= AIM =
Change every instance of "Stadtmöblierung" in the material below to "Stadtmobiliar", leaving all other text unchanged.

(Collected data)
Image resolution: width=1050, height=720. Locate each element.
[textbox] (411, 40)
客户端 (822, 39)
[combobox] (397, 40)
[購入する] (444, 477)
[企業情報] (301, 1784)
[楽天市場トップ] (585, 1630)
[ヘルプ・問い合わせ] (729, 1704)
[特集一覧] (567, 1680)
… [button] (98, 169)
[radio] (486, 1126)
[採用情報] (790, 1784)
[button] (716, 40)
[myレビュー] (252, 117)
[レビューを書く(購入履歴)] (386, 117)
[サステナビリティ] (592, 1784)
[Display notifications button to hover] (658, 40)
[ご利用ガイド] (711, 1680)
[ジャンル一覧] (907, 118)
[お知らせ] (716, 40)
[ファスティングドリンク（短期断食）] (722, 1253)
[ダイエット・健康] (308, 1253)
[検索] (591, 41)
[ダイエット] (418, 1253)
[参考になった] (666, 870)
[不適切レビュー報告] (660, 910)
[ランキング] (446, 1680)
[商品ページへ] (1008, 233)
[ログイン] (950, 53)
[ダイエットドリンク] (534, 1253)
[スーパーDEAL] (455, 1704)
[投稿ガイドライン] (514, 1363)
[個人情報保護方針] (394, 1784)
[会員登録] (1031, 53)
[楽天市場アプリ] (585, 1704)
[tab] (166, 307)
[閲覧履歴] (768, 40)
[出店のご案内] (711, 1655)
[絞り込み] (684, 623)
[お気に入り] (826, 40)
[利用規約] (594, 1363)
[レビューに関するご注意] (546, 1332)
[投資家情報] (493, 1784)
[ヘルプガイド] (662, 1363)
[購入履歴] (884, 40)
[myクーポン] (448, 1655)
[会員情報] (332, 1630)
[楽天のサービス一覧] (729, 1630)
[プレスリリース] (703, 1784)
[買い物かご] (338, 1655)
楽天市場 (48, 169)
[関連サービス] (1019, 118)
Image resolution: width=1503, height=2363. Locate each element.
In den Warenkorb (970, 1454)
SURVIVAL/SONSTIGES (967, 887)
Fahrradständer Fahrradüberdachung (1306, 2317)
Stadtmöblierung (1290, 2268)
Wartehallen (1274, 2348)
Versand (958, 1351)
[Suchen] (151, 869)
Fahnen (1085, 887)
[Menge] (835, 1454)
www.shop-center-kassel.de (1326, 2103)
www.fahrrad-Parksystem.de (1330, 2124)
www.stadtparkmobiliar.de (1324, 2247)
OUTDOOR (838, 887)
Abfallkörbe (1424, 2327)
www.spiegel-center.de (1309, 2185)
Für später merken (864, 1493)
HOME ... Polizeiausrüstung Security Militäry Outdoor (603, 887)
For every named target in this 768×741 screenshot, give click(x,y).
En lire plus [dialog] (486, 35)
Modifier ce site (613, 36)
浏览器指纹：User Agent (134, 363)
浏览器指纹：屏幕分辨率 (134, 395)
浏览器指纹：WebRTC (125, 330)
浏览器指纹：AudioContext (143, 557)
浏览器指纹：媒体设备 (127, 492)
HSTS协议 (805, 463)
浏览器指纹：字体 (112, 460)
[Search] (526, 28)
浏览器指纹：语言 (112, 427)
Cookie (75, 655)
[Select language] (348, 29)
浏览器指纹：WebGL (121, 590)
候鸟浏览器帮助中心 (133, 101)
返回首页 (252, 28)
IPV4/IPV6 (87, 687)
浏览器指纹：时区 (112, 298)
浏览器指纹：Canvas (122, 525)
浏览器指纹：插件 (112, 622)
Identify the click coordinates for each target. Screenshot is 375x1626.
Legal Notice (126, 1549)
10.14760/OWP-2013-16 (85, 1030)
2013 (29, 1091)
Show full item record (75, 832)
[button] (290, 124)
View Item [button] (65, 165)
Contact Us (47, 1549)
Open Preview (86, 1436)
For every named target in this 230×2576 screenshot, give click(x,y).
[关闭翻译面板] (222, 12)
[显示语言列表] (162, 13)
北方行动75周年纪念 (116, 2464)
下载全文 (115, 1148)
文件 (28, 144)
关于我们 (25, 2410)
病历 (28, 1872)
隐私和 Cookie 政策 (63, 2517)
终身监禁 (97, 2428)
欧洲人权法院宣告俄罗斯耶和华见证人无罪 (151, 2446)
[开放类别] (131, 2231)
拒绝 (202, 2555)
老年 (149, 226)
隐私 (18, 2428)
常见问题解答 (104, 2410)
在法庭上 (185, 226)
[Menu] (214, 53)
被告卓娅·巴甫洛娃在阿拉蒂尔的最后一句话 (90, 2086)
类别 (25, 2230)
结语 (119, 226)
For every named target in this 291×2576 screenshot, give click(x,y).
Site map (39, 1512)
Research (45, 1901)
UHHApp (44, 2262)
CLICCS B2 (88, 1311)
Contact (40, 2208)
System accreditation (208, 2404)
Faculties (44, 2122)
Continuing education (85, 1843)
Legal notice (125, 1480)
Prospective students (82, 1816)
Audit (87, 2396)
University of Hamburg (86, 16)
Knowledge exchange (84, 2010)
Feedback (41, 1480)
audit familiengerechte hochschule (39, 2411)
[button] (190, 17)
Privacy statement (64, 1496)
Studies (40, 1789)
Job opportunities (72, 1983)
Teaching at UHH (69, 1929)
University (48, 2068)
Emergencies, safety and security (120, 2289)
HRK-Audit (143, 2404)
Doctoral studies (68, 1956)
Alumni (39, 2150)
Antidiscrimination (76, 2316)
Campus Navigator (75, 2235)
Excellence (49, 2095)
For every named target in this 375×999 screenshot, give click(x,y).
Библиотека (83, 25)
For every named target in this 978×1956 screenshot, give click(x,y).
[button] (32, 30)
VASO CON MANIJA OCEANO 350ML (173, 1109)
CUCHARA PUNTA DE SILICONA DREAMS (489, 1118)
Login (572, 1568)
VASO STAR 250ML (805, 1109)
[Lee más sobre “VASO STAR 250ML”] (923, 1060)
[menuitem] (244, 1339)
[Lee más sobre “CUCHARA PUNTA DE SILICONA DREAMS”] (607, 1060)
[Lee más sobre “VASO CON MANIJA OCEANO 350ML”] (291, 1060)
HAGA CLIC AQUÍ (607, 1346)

= SOLUTION =
Image resolution: width=1050, height=720. Locate each element.
[textbox] (411, 40)
客户端 (822, 39)
[combobox] (397, 40)
[購入する] (444, 477)
[企業情報] (301, 1784)
[楽天市場トップ] (585, 1630)
[ヘルプ・問い合わせ] (729, 1704)
[特集一覧] (567, 1680)
… [button] (98, 169)
[radio] (486, 1126)
[採用情報] (790, 1784)
[button] (716, 40)
[myレビュー] (252, 117)
[レビューを書く(購入履歴)] (386, 117)
[サステナビリティ] (592, 1784)
[Display notifications button to hover] (658, 40)
[ご利用ガイド] (711, 1680)
[ジャンル一覧] (907, 118)
[お知らせ] (716, 40)
[ファスティングドリンク（短期断食）] (722, 1253)
[ダイエット・健康] (308, 1253)
[検索] (591, 41)
[ダイエット] (418, 1253)
[参考になった] (666, 870)
[不適切レビュー報告] (660, 910)
[ランキング] (446, 1680)
[商品ページへ] (1008, 233)
[ログイン] (950, 53)
[ダイエットドリンク] (534, 1253)
[スーパーDEAL] (455, 1704)
[投稿ガイドライン] (514, 1363)
[個人情報保護方針] (394, 1784)
[会員登録] (1031, 53)
[楽天市場アプリ] (585, 1704)
[tab] (166, 307)
[閲覧履歴] (768, 40)
[出店のご案内] (711, 1655)
[絞り込み] (684, 623)
[お気に入り] (826, 40)
[利用規約] (594, 1363)
[レビューに関するご注意] (546, 1332)
[投資家情報] (493, 1784)
[ヘルプガイド] (662, 1363)
[購入履歴] (884, 40)
[myクーポン] (448, 1655)
[会員情報] (332, 1630)
[楽天のサービス一覧] (729, 1630)
[プレスリリース] (703, 1784)
[買い物かご] (338, 1655)
楽天市場 (48, 169)
[関連サービス] (1019, 118)
Image resolution: width=1503, height=2363. Locate each element.
In den Warenkorb (970, 1454)
SURVIVAL/SONSTIGES (967, 887)
Fahrradständer Fahrradüberdachung (1306, 2317)
Stadtmobiliar (1290, 2268)
Wartehallen (1274, 2348)
Versand (958, 1351)
[Suchen] (151, 869)
Fahnen (1085, 887)
[Menge] (835, 1454)
www.shop-center-kassel.de (1326, 2103)
www.fahrrad-Parksystem.de (1330, 2124)
www.stadtparkmobiliar.de (1324, 2247)
OUTDOOR (838, 887)
Abfallkörbe (1424, 2327)
www.spiegel-center.de (1309, 2185)
Für später merken (864, 1493)
HOME ... Polizeiausrüstung Security Militäry Outdoor (603, 887)
For every named target in this 768×741 screenshot, give click(x,y).
En lire plus [dialog] (486, 35)
Modifier ce site (613, 36)
浏览器指纹：User Agent (134, 363)
浏览器指纹：屏幕分辨率 (134, 395)
浏览器指纹：WebRTC (125, 330)
浏览器指纹：AudioContext (143, 557)
浏览器指纹：媒体设备 (127, 492)
HSTS协议 (805, 463)
浏览器指纹：字体 (112, 460)
[Search] (526, 28)
浏览器指纹：语言 (112, 427)
Cookie (75, 655)
[Select language] (348, 29)
浏览器指纹：WebGL (121, 590)
候鸟浏览器帮助中心 (133, 101)
返回首页 (252, 28)
IPV4/IPV6 (87, 687)
浏览器指纹：时区 (112, 298)
浏览器指纹：Canvas (122, 525)
浏览器指纹：插件 (112, 622)
Identify the click coordinates for each target. Screenshot is 375x1626.
Legal Notice (126, 1549)
10.14760/OWP-2013-16 (85, 1030)
2013 (29, 1091)
Show full item record (75, 832)
[button] (290, 124)
View Item [button] (65, 165)
Contact Us (47, 1549)
Open Preview (86, 1436)
For every named target in this 230×2576 screenshot, give click(x,y).
[关闭翻译面板] (222, 12)
[显示语言列表] (162, 13)
北方行动75周年纪念 (116, 2464)
下载全文 (115, 1148)
文件 (28, 144)
关于我们 (25, 2410)
病历 (28, 1872)
隐私和 Cookie 政策 (63, 2517)
终身监禁 (97, 2428)
欧洲人权法院宣告俄罗斯耶和华见证人无罪 (151, 2446)
[开放类别] (131, 2231)
拒绝 (202, 2555)
老年 (149, 226)
隐私 (18, 2428)
常见问题解答 (104, 2410)
在法庭上 (185, 226)
[Menu] (214, 53)
被告卓娅·巴甫洛娃在阿拉蒂尔的最后一句话 (90, 2086)
类别 (25, 2230)
结语 (119, 226)
For every named target in this 291×2576 screenshot, give click(x,y).
Site map (39, 1512)
Research (45, 1901)
UHHApp (44, 2262)
CLICCS B2 (88, 1311)
Contact (40, 2208)
System accreditation (208, 2404)
Faculties (44, 2122)
Continuing education (85, 1843)
Legal notice (125, 1480)
Prospective students (82, 1816)
Audit (87, 2396)
University of Hamburg (86, 16)
Knowledge exchange (84, 2010)
Feedback (41, 1480)
audit familiengerechte hochschule (39, 2411)
[button] (190, 17)
Privacy statement (64, 1496)
Studies (40, 1789)
Job opportunities (72, 1983)
Teaching at UHH (69, 1929)
University (48, 2068)
Emergencies, safety and security (120, 2289)
HRK-Audit (143, 2404)
Doctoral studies (68, 1956)
Alumni (39, 2150)
Antidiscrimination (76, 2316)
Campus Navigator (75, 2235)
Excellence (49, 2095)
For every named target in this 375×999 screenshot, give click(x,y).
Библиотека (83, 25)
For every named target in this 978×1956 screenshot, give click(x,y).
[button] (32, 30)
VASO CON MANIJA OCEANO 350ML (173, 1109)
CUCHARA PUNTA DE SILICONA DREAMS (489, 1118)
Login (572, 1568)
VASO STAR 250ML (805, 1109)
[Lee más sobre “VASO STAR 250ML”] (923, 1060)
[menuitem] (244, 1339)
[Lee más sobre “CUCHARA PUNTA DE SILICONA DREAMS”] (607, 1060)
[Lee más sobre “VASO CON MANIJA OCEANO 350ML”] (291, 1060)
HAGA CLIC AQUÍ (607, 1346)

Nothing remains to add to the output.